**Aim of the exercise:**
Up to and including the line with "This screenshot has height=469, width=785.", restate every line of the records below word for word, from the first line on, leaving out the pictures.

**Supplied information:**
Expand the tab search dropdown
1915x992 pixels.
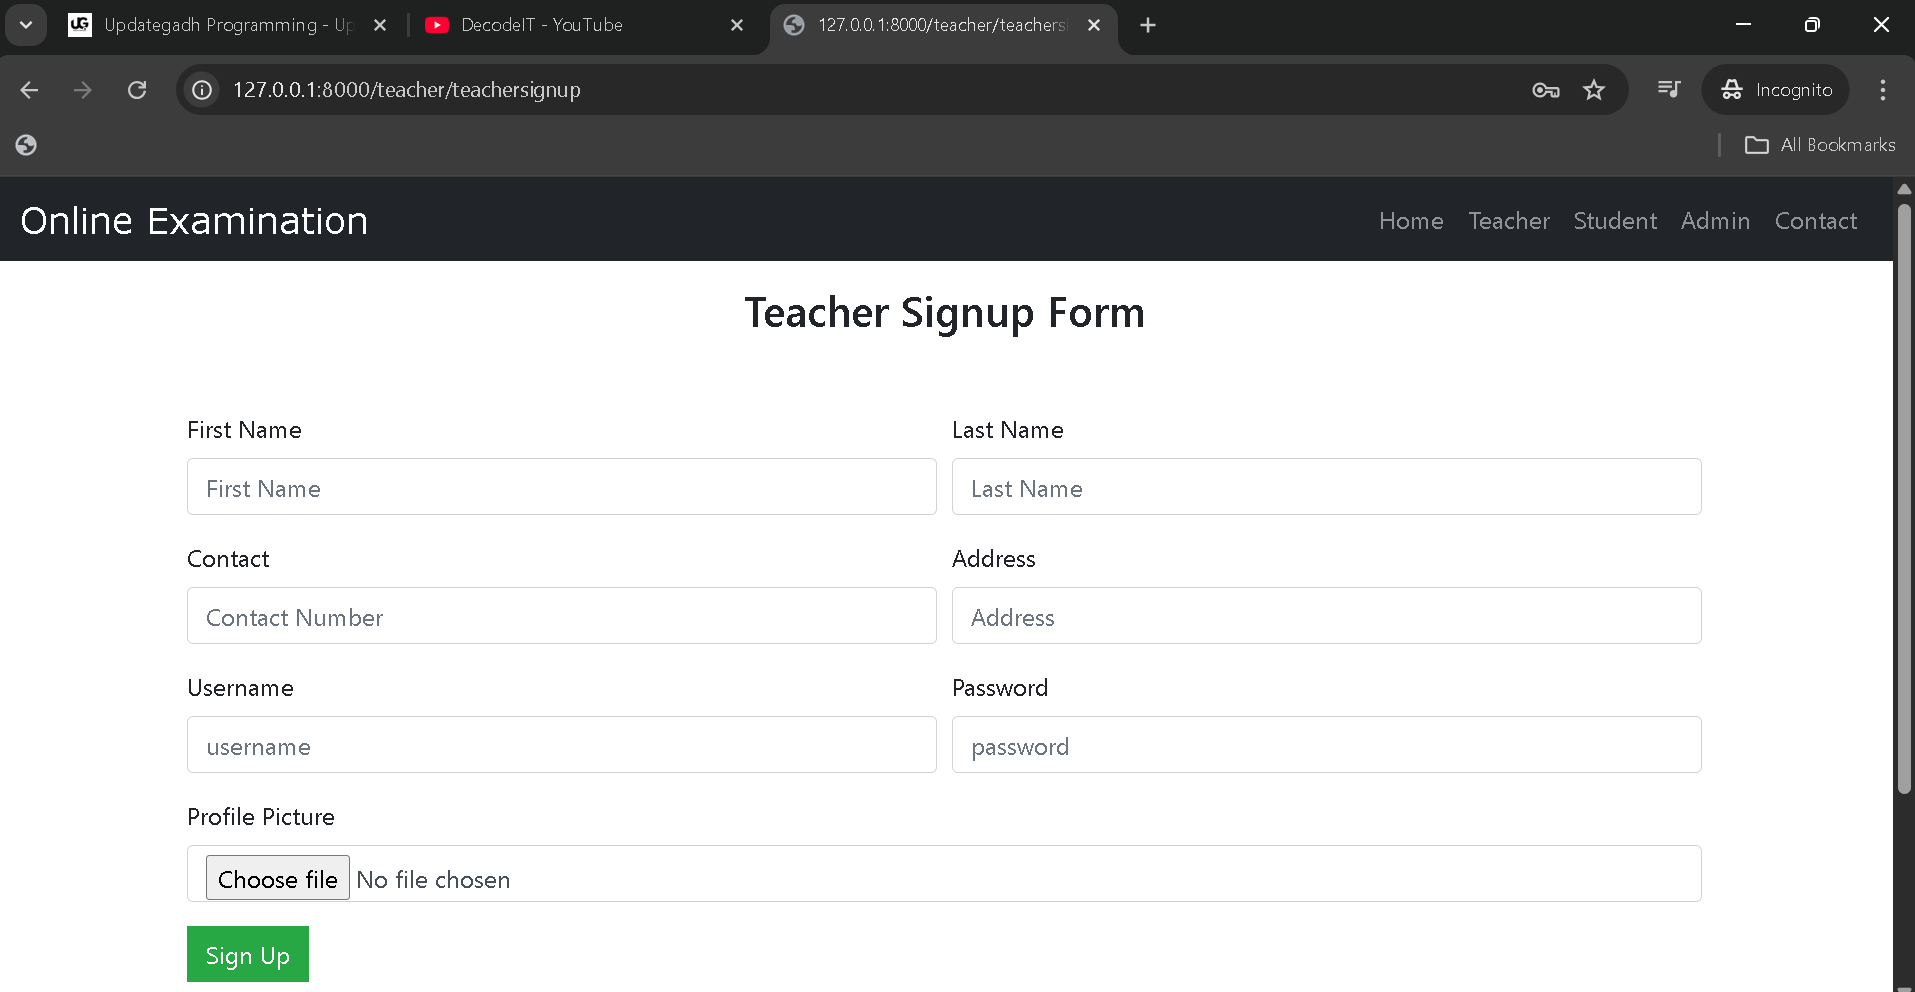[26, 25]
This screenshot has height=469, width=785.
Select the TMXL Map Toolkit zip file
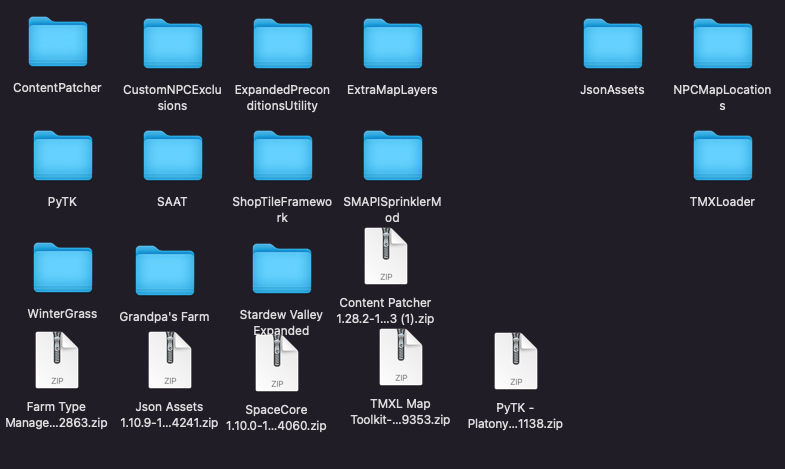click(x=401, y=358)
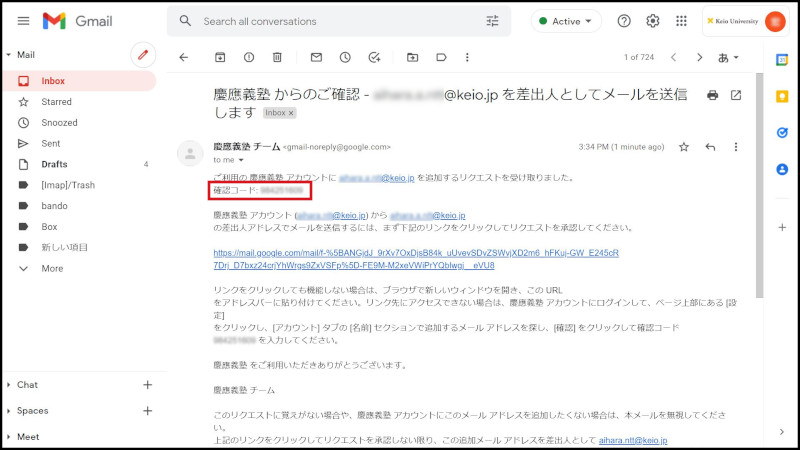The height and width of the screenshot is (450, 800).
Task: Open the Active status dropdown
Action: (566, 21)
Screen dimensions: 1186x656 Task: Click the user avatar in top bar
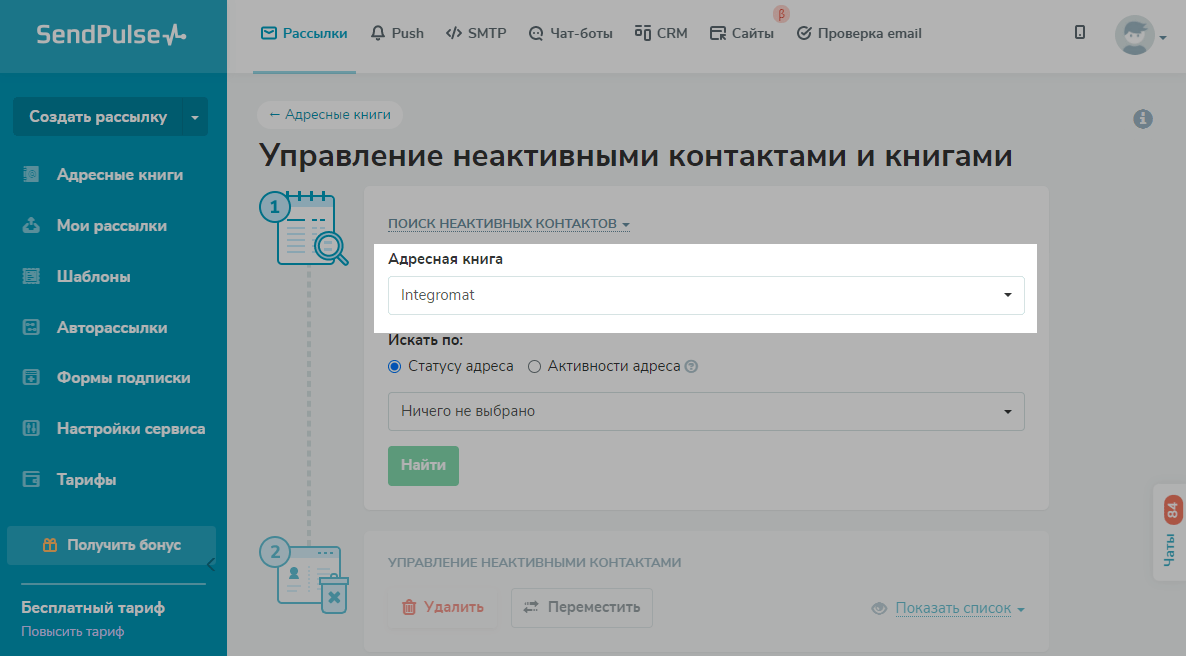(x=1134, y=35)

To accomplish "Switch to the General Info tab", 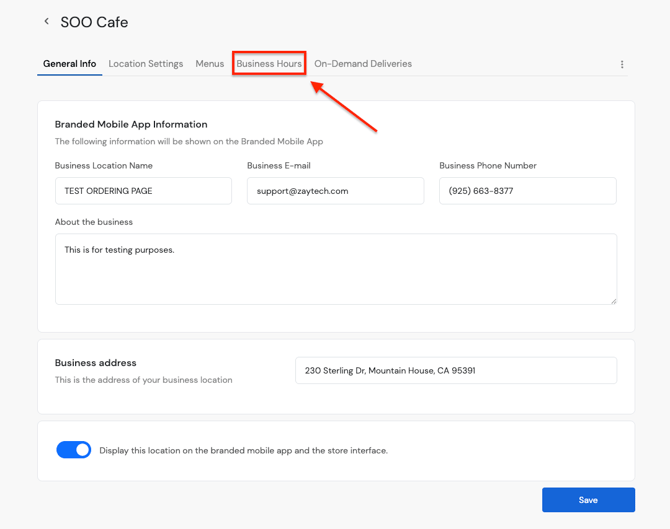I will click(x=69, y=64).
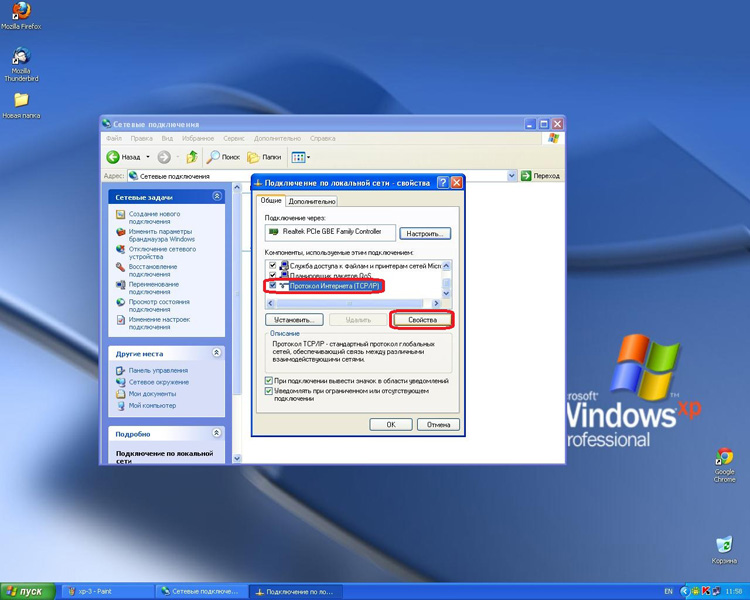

**Answer:**
Expand the tab search dropdown
1915x992 pixels.
[26, 25]
This screenshot has height=469, width=785.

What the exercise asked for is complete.